Language modeling via stochastic processes

Rose E Wang,Esin Durmus,Noah Goodman,Tatsunori Hashimoto
DOI: https://doi.org/10.48550/arXiv.2203.11370
2023-05-11
Abstract:Modern language models can generate high-quality short texts. However, they often meander or are incoherent when generating longer texts. These issues arise from the next-token-only language modeling objective. Recent work in self-supervised learning suggests that models can learn good latent representations via contrastive learning, which can be effective for discriminative tasks. Our work analyzes the application of contrastive representations for generative tasks, like long text generation. We propose one approach for leveraging constrastive representations, which we call Time Control (TC). TC first learns a contrastive representation of the target text domain, then generates text by decoding from these representations. Compared to domain-specific methods and fine-tuning GPT2 across a variety of text domains, TC performs competitively to methods specific for learning sentence representations on discourse coherence. On long text generation settings, TC preserves the text structure both in terms of ordering (up to $+15\%$ better) and text length consistency (up to $+90\%$ better).
Computation and Language,Machine Learning
What problem does this paper attempt to address?

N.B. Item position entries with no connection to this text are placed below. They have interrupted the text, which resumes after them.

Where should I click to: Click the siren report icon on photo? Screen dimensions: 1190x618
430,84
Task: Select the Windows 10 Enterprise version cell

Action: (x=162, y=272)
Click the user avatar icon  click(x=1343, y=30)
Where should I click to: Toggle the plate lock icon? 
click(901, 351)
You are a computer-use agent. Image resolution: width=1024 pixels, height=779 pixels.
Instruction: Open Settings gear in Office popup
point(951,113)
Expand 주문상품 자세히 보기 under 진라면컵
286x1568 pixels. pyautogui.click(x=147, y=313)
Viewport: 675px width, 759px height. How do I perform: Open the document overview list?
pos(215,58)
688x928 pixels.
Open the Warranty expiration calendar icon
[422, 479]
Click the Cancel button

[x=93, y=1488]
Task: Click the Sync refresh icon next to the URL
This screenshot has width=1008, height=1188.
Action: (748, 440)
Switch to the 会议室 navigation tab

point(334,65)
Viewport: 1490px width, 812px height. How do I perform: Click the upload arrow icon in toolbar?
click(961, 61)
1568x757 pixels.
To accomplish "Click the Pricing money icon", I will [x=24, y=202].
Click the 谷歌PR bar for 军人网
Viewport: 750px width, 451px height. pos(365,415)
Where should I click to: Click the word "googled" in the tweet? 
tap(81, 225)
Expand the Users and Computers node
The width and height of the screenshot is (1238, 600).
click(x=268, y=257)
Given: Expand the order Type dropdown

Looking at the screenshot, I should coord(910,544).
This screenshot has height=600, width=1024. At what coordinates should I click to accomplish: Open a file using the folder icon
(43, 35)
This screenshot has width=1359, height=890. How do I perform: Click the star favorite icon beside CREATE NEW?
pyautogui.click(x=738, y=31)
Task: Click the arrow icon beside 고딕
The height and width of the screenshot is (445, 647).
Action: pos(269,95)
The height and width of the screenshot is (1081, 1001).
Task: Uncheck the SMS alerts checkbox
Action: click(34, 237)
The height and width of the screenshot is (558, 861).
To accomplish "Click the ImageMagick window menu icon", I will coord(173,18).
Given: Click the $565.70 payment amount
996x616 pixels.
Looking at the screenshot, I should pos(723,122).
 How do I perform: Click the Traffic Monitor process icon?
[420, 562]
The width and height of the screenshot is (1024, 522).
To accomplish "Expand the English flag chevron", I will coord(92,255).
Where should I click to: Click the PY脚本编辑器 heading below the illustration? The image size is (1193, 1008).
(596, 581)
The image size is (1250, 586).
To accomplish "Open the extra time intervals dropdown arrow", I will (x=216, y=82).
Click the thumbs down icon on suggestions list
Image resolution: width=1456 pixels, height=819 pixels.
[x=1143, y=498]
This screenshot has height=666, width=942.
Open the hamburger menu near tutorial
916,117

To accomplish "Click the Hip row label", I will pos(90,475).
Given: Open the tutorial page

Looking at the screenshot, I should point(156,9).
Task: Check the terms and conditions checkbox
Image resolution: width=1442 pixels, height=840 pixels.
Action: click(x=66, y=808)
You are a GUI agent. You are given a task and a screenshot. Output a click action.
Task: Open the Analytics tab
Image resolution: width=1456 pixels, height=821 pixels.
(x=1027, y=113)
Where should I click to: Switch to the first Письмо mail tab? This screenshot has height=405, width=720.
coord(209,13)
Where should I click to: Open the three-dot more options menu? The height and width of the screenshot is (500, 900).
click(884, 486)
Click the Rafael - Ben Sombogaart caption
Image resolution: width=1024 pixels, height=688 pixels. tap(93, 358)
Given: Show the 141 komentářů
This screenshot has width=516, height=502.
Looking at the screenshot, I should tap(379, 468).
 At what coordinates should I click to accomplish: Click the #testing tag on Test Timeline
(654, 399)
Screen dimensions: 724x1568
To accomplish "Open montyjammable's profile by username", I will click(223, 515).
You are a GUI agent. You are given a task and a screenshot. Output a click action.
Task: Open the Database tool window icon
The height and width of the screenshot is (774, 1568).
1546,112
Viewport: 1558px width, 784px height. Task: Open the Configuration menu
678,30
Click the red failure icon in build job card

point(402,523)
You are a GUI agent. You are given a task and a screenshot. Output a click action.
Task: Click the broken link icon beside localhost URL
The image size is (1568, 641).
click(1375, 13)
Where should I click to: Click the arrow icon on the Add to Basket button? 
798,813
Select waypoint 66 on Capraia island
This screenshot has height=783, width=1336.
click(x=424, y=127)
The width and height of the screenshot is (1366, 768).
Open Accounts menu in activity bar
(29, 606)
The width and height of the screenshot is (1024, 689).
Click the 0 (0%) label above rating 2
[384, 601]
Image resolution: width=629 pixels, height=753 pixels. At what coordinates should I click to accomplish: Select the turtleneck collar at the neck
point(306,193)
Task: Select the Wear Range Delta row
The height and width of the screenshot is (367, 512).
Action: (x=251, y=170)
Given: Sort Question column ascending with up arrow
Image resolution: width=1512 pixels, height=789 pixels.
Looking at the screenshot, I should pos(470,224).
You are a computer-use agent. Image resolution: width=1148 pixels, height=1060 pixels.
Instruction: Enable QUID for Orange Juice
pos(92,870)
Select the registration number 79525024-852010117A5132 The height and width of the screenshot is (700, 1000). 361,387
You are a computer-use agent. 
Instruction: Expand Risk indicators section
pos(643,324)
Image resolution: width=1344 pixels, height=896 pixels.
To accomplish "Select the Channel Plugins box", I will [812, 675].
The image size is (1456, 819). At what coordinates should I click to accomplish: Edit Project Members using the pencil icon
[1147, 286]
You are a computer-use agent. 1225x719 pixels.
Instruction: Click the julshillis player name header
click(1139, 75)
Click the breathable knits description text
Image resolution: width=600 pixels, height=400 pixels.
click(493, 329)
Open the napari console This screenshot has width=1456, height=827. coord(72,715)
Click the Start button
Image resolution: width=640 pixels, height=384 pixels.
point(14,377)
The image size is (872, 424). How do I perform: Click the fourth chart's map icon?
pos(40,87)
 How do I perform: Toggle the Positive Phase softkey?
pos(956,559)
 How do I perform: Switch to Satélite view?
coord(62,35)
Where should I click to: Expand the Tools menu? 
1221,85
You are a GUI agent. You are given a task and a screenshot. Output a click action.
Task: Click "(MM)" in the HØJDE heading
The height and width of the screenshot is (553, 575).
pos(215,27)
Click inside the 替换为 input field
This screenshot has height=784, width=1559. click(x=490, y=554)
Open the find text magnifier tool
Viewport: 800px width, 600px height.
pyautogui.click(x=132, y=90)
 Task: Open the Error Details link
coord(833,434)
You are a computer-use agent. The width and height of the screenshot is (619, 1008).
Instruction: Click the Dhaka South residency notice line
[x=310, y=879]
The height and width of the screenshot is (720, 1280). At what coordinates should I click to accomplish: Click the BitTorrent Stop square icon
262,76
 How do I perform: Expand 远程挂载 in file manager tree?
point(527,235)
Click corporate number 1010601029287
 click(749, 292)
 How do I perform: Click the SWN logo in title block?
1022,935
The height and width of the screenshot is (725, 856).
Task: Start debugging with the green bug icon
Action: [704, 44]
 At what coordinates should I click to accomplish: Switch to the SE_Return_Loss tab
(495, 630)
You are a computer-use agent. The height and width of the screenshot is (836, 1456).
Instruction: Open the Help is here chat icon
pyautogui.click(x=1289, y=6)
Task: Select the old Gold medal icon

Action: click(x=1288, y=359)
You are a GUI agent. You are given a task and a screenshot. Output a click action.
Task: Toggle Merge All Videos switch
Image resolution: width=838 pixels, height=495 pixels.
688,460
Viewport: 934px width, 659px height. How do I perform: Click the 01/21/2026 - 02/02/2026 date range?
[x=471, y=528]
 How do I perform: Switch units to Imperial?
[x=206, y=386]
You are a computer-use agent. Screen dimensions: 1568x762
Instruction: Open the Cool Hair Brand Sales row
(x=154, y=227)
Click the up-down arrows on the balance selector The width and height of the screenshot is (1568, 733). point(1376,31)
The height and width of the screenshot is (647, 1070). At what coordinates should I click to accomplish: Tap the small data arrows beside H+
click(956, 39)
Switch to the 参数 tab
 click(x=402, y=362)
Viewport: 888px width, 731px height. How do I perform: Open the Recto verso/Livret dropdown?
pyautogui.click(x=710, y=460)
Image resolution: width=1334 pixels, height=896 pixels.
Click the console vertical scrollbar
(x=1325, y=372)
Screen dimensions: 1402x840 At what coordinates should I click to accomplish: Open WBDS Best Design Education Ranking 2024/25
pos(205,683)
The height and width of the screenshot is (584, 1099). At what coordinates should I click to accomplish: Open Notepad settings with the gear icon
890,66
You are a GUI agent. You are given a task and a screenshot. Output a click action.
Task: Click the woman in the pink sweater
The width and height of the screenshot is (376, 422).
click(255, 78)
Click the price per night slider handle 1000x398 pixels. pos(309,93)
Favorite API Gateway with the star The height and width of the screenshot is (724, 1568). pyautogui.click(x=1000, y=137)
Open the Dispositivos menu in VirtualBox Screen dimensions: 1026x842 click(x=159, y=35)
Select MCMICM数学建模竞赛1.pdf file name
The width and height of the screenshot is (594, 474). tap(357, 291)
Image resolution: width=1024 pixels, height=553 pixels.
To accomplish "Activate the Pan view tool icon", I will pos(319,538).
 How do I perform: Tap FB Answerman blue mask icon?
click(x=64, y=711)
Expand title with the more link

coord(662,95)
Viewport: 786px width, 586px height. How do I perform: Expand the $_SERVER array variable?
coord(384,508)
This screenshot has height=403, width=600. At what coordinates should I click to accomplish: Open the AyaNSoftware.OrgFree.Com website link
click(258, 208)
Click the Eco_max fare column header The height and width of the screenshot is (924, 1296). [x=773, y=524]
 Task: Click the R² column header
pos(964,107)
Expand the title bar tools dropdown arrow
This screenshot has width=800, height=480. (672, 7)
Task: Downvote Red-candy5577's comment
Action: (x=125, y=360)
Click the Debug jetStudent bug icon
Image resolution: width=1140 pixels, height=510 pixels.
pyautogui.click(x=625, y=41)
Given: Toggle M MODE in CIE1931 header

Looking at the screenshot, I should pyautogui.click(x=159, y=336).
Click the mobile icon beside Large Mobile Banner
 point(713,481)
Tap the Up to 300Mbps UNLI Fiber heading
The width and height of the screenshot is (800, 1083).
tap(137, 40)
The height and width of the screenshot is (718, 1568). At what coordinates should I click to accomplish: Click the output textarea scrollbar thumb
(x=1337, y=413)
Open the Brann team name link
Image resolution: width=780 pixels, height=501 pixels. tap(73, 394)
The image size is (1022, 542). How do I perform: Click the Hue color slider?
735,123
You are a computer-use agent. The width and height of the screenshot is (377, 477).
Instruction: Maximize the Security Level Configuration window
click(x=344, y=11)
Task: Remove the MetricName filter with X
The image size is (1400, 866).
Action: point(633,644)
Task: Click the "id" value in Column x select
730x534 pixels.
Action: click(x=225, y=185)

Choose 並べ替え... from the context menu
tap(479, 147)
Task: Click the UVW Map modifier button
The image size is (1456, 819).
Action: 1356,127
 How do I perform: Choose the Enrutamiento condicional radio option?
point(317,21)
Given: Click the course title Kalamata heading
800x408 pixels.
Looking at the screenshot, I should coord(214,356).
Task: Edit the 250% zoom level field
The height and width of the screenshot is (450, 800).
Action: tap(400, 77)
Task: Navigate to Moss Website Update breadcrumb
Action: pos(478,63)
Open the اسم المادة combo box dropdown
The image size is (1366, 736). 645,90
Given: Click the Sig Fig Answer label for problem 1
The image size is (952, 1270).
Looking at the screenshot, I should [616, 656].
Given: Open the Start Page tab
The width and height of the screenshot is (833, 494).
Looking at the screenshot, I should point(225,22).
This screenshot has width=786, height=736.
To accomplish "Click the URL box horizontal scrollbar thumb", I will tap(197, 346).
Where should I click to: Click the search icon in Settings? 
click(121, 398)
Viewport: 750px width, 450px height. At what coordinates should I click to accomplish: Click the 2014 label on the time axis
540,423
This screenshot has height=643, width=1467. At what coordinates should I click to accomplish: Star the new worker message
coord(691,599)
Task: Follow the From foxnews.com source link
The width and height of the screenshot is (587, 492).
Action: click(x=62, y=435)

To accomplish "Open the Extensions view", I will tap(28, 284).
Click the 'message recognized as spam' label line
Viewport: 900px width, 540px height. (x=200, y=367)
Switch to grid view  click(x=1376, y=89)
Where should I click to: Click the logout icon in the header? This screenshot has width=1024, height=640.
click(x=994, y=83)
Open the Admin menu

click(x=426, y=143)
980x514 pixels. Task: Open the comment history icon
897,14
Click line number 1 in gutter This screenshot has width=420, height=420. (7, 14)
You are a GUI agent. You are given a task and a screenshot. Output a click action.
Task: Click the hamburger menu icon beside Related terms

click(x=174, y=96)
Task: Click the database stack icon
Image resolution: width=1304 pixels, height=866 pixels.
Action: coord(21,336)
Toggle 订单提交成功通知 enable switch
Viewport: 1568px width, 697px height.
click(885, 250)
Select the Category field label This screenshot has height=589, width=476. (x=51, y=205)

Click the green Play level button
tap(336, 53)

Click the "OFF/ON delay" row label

The paper attempts to address the issue of existing language models lacking coherence and structure when generating long texts. Specifically: 1. **Limitations of existing language models**: While modern language models (such as GPT-2) perform well in generating short texts, they often go off-topic or become incoherent when generating long texts. These issues mainly stem from these models relying solely on the next word's language modeling objective, which fails to effectively capture the dynamic changes in long texts. 2. **Challenges in generating long texts**: Existing self-supervised learning methods, although capable of learning good latent representations through contrastive learning, are primarily suited for discriminative tasks and have limited effectiveness for generative tasks (such as long text generation). Additionally, existing planning-based methods usually require manually defining text dynamics for specific domains, which limits their generalization ability. 3. **Goal-oriented generation problem**: Existing autoregressive models struggle with goal-oriented generation when producing long texts, leading to a lack of global coherence in the generated text. For example, these models often deviate from the expected endpoint when generating long texts, resulting in a chaotic text structure. To address the above issues, the paper proposes a new method—Time Control (TC), which generates long texts with better global coherence by leveraging contrastive learning and Brownian bridge dynamics. Specifically, TC first learns a latent space of contrastive representations and then decodes text generation from this latent space. Experimental results show that TC can better maintain the sequential order and length consistency of the text structure when generating long texts.